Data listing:
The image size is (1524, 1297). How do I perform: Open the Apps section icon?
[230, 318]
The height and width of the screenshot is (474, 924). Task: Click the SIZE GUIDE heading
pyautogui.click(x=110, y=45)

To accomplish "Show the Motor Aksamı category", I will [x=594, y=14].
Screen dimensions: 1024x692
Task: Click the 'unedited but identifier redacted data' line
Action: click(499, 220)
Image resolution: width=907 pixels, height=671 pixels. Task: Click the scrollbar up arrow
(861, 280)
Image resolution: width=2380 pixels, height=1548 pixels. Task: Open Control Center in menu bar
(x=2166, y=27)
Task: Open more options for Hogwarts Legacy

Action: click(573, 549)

§ **What to work on**
Print every line of the data above verbatim, changing nothing.

§ **Answer to this exercise**
The image size is (1524, 1297). How do I perform: Open the Apps section icon?
[230, 318]
The height and width of the screenshot is (474, 924). Task: Click the SIZE GUIDE heading
pyautogui.click(x=110, y=45)

To accomplish "Show the Motor Aksamı category", I will [x=594, y=14].
Screen dimensions: 1024x692
Task: Click the 'unedited but identifier redacted data' line
Action: click(499, 220)
Image resolution: width=907 pixels, height=671 pixels. Task: Click the scrollbar up arrow
(861, 280)
Image resolution: width=2380 pixels, height=1548 pixels. Task: Open Control Center in menu bar
(x=2166, y=27)
Task: Open more options for Hogwarts Legacy

Action: click(573, 549)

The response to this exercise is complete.